Update, 1/5: "The reason you, Bagger, are loved in LA circles is that your personal style is not about pretending to know what you do not," writes David Poland in reply to David Carr. That said: "The NYT is still the paper of record, just as the trades are still boot lickers. But the arrogance of the NYT often leads to stories being wrong and in spite of the suction of the trades, some of their writers do find challenging notes where even the NYT is afraid to tread."
Posted by dwhudson at January 3, 2007 8:23 AM
So many staged polarities, between coasts, between art that thinks and entertainment that diverts. I'm with David Walsh on this one: whatever happened to entertaining the intelligence of an audience? Why does entertainment now need to be a dumbing down?
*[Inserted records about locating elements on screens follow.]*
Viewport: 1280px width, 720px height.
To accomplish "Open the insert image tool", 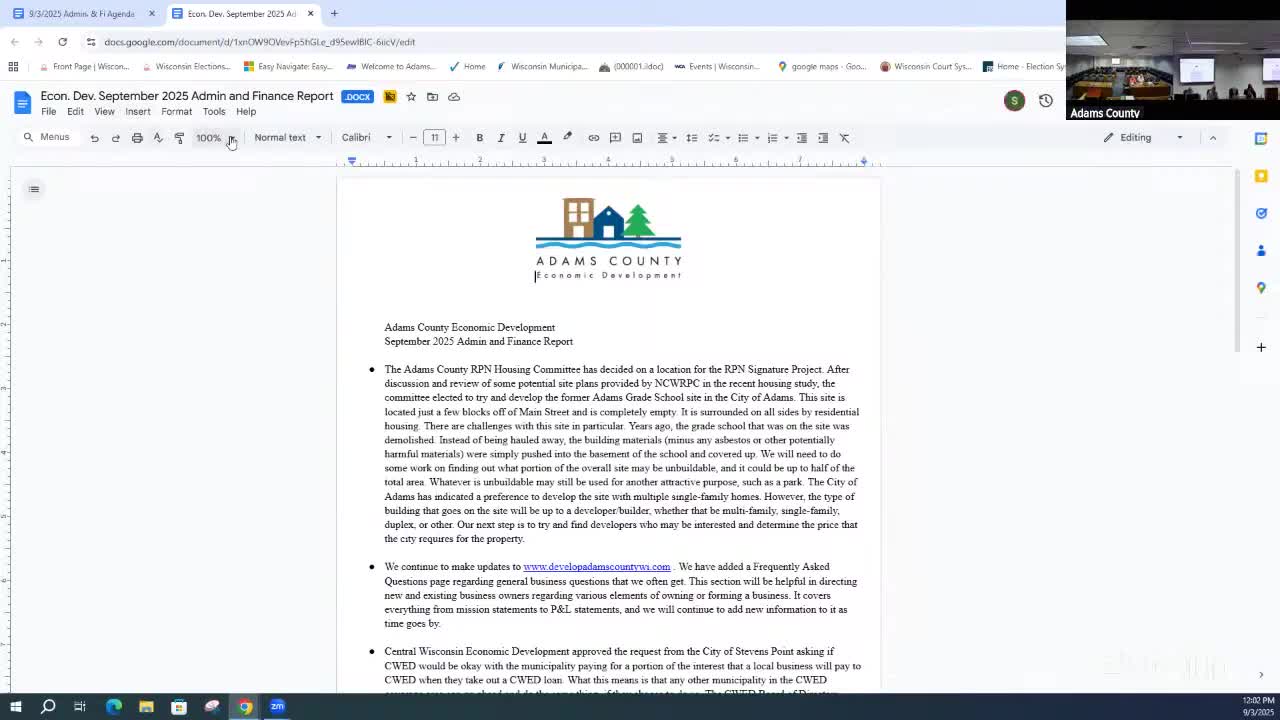I will [x=637, y=137].

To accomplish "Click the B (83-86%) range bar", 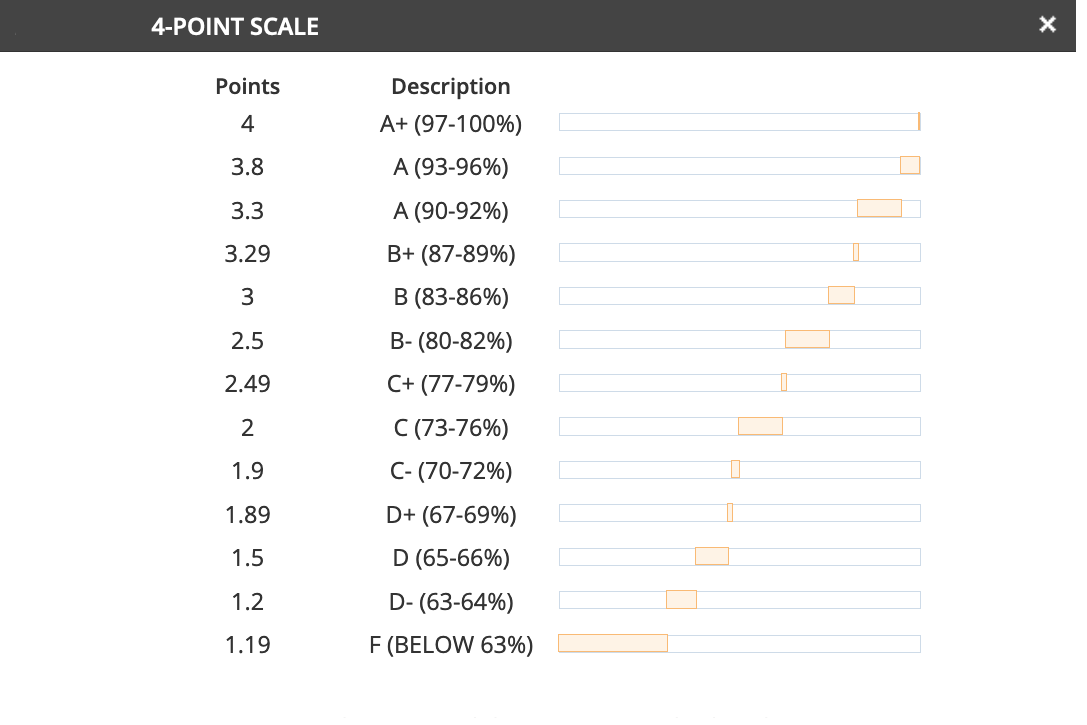I will point(739,296).
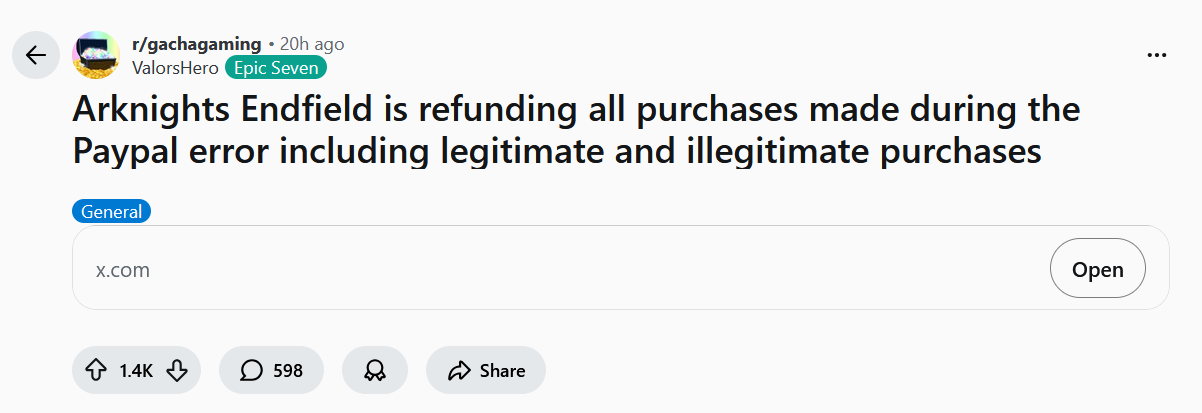This screenshot has height=413, width=1202.
Task: Go back using the left arrow button
Action: click(x=36, y=55)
Posted by: Michael Guillen at January 3, 2007 9:11 AMIt seems to be more fingerpointing than anything else. To place the blame of the lack of cerebral moving entertainment (is that an oxymoron?) firmly on Los Angeles and Hollywood sounds more like New York snobbery moreso than actual cultural criticism.
Let us not forget that these are GLOBAL corporations that are producing these films, not to mention that both the television and news sectors (which are more firmly rooted in NY) are just as much, if not more dismal/caustic than the fluff that Hollywood produces.